No me defenderé -¿por qué habría de hacerlo?- de cuantos presuman falso lo que llevo afirmado; pero cuando salgo a la calle y advierto el desenfreno con que la gente, no importa la edad, la clase social o el sexo, se insulta y se atropella, cuando constato que el irrespeto campea por sus fueros, que un reducido léxico de traza deleznable, en el que sobresalen las expresiones irreverentes y los vocablos de soez catadura, ha sido adoptado por las jubilosas mayorías, cuando, para mi desventura, compruebo que la juventud se las apaña a entera satisfacción volviendo las espaldas a los estupores de la inteligencia, a las felicidades del decoro, al hambre de saber; cuando paso revista a lo expresado y a tantos otros ejemplos de similar cariz que silencio para no hacer injuria a la prudencia, me asalta la contumaz sospecha –graves son los indicios que alimentan pareja prevención- de que, refractario a las plebeyas costumbres contemporáneas, cuyo incompleto registro acabo de esbozar, soy, ¿quién lo hubiera creído?, un anacronismo viviente, un espécimen antediluviano que, ¡vaya usted a saber por qué!, logró perdurar hasta los fascinantes albores del tercer milenio. Desalentadora verdad que a nadie se le oculta, ni siquiera a mí mismo… Soy una especie en vías de extinción, anticuado personaje capaz de escandalizarme todavía de que la ordinariez no sólo esté de moda sino que, además, tenga el descaro de adoptar aire risueño y semblante bonachón; criatura extravagante soy, capaz de reaccionar con pasmo y con sonrojo al reparar que la belleza ya no parece cautivar a nadie, que la gracia ha sido desterrada para siempre, que la discreción y la nobleza padecen riguroso ostracismo; capaz de imaginar otrosí (colmo de la utopía) que sujetar el comportamiento a los apetitos de la carne, actuar de manera que los turbios impulsos se enseñoreen de la existencia, fundar esperanzas de dicha en la acumulación de riquezas, el ascenso de rango, el confort, el poder y la fama, lejos de engrandecer deprava; capaz, en fin, de creer que el trino de la encendida rosa o el beso del orto insobornable tornan más llevadera y dulce la existencia.

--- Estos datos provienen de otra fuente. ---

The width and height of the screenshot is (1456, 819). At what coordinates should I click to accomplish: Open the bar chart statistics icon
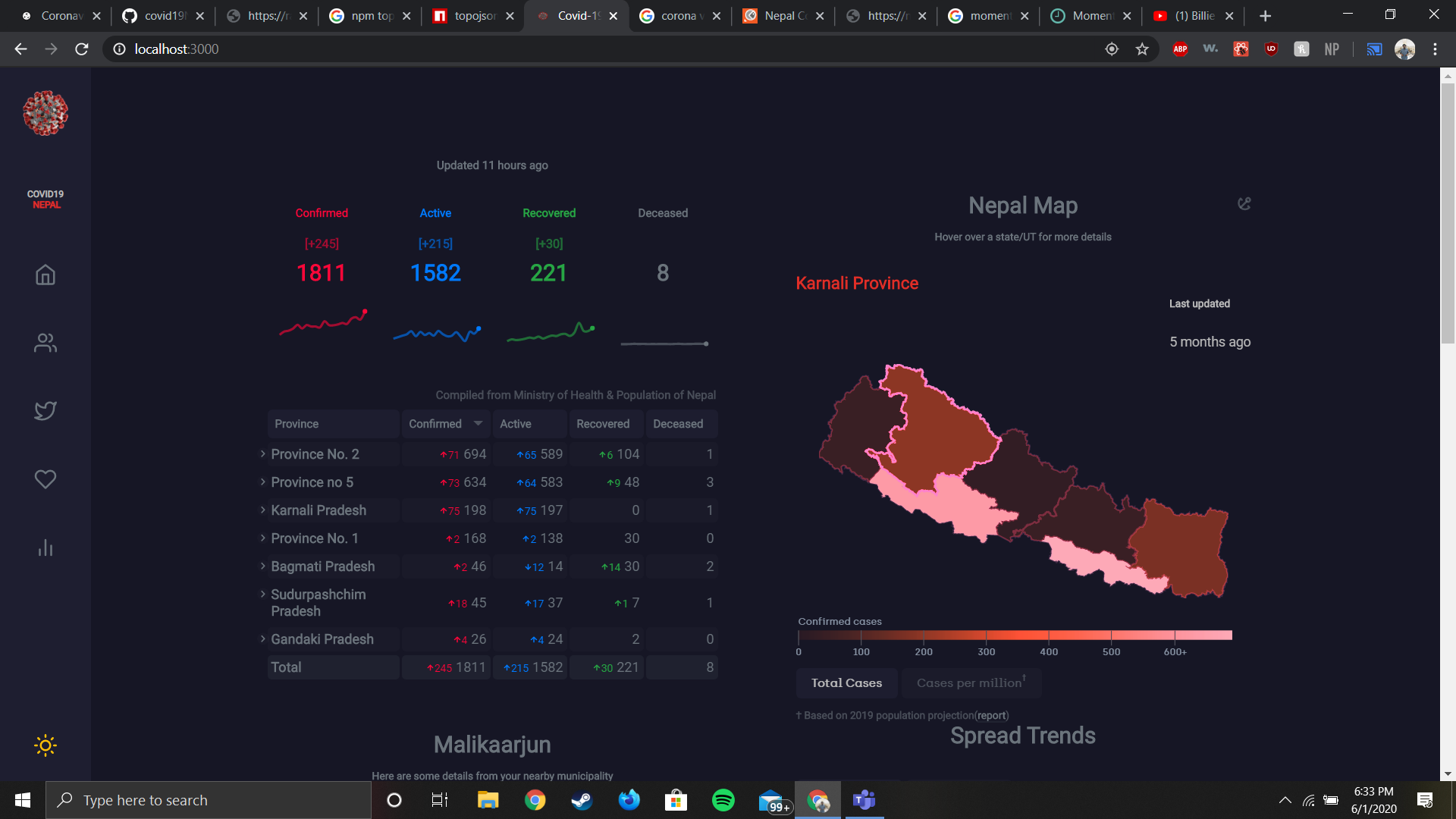pos(46,548)
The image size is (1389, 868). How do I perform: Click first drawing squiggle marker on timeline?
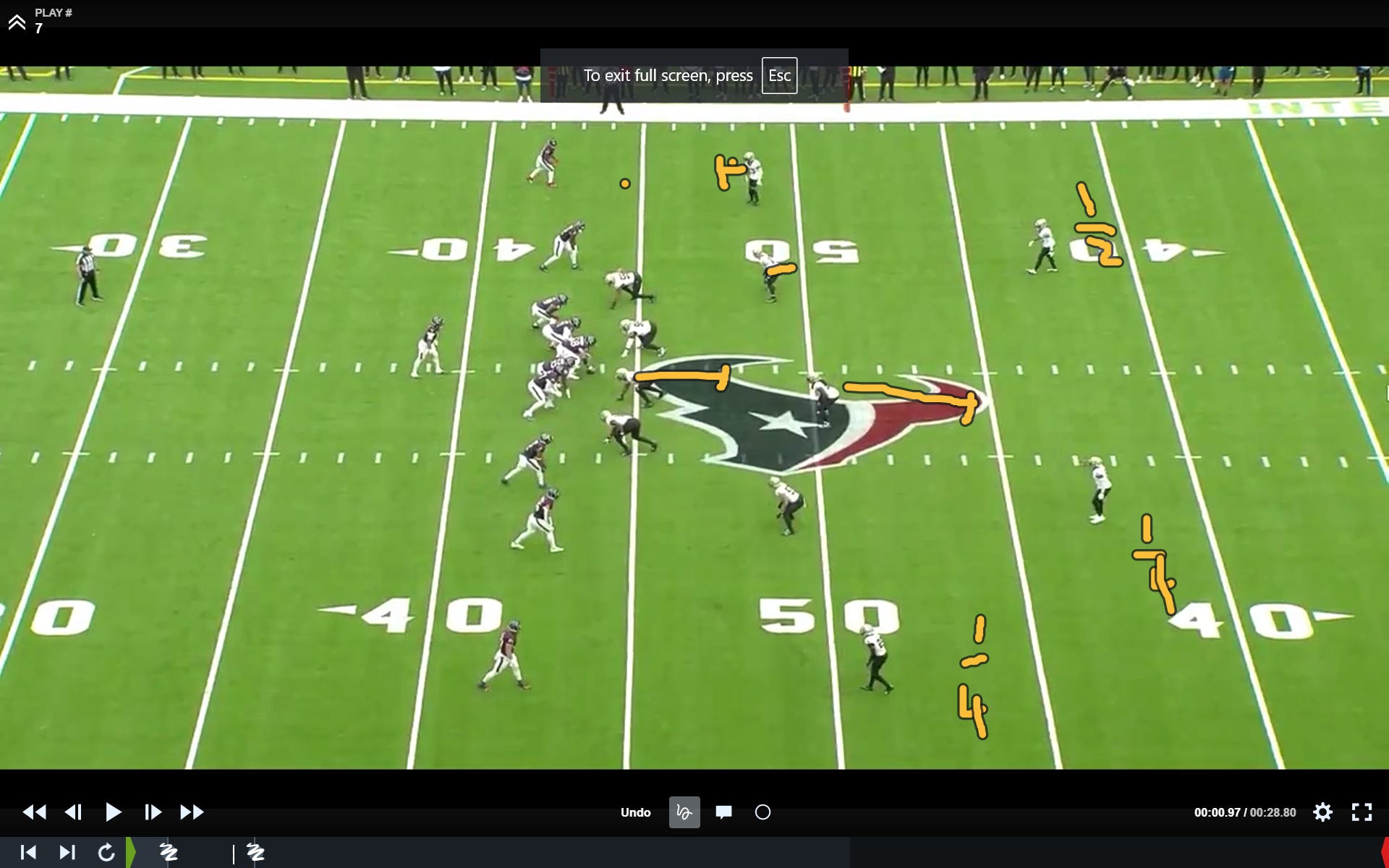[x=169, y=853]
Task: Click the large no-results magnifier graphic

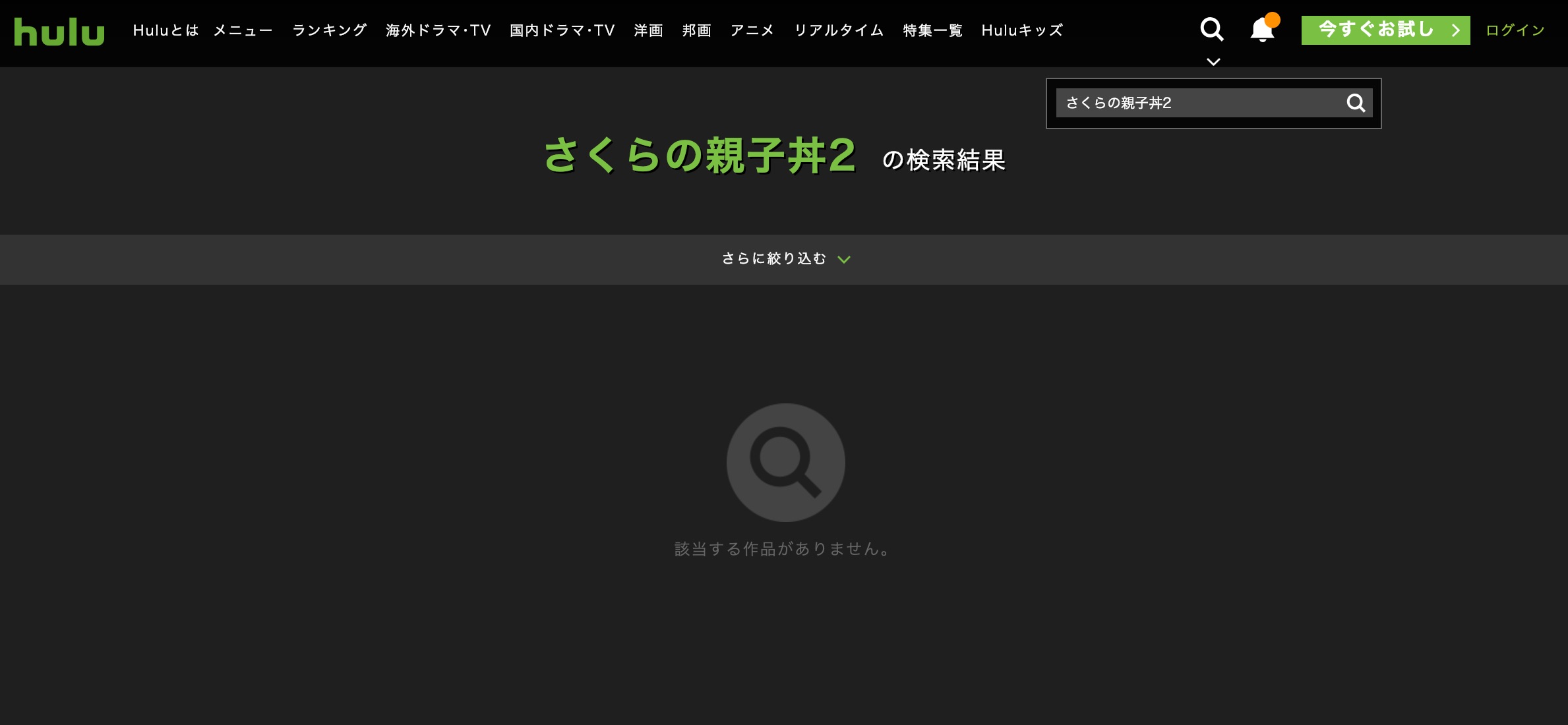Action: [x=785, y=462]
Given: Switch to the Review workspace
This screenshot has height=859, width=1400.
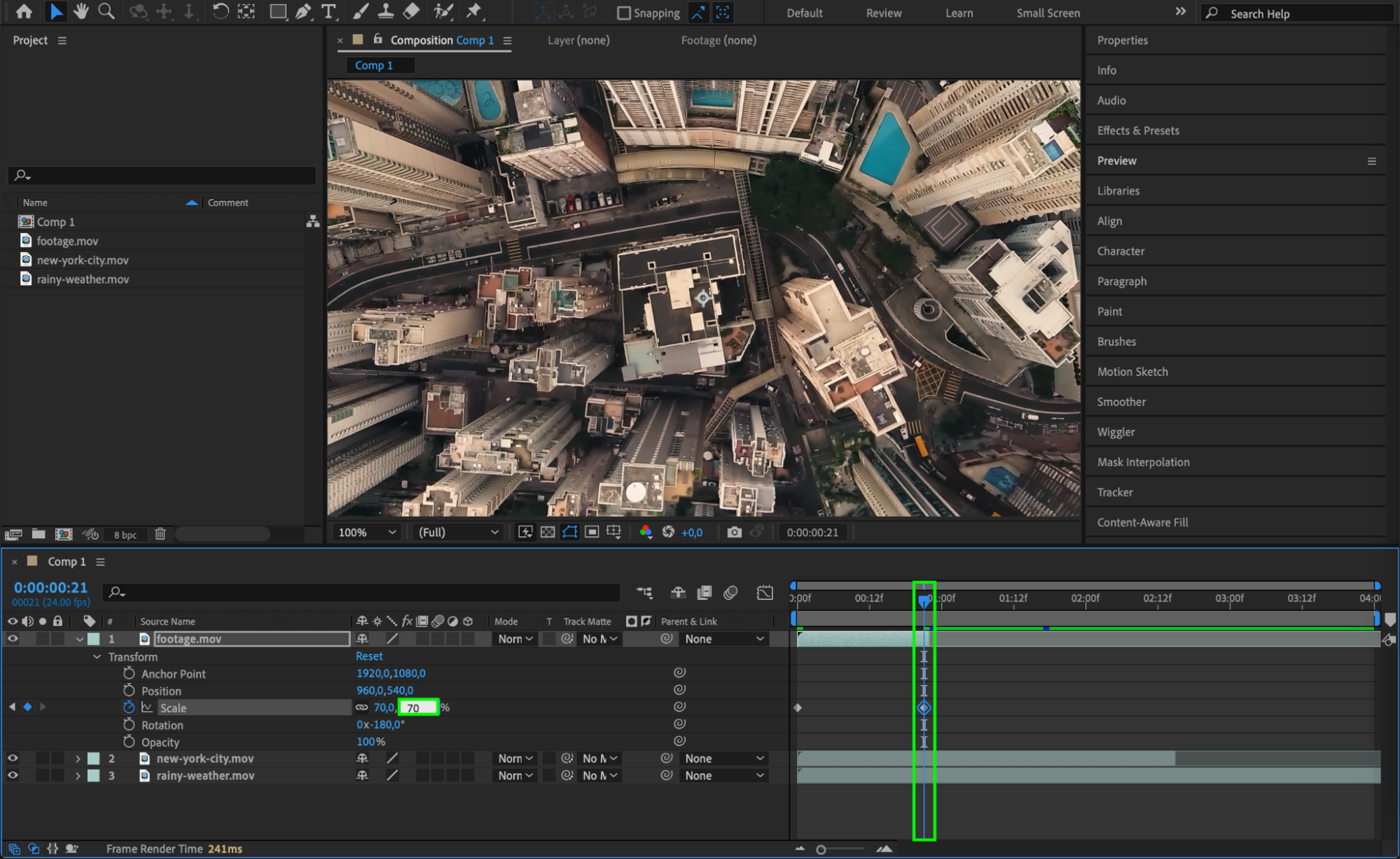Looking at the screenshot, I should pos(883,13).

Pero, aun cuando mis semejantes se empecinen en conducirse de modo tal que ya casi no encuentro nada que me asemeje a ellos, yo seguiré confiando en la virtud de la sana elocuencia, en la dignidad de la palabra, en la utilidad de la hermosura; y convencido de que sin refinamiento no hay posibilidad de redención, y que la finalidad del arte es rescatar el espíritu de manera que, perdidamente enamorado de la belleza, consiga el hombre escapar, en alas de esa pasión, a la condena de las vísceras, y abandone por siempre los oscuros fondos de la estolidez y la ramplonería donde, como el cerdo en el lodo, chapotea, convencido de ello, persistiré, recalcitrante, en mis desmedidos afanes de tinta y de papel, a la husma de un pensamiento erguido, de una frase rotunda y transparente que pueda -estallido de luz- conferir sentido a esta aventura, colectiva aventura, de polvo irrevocable.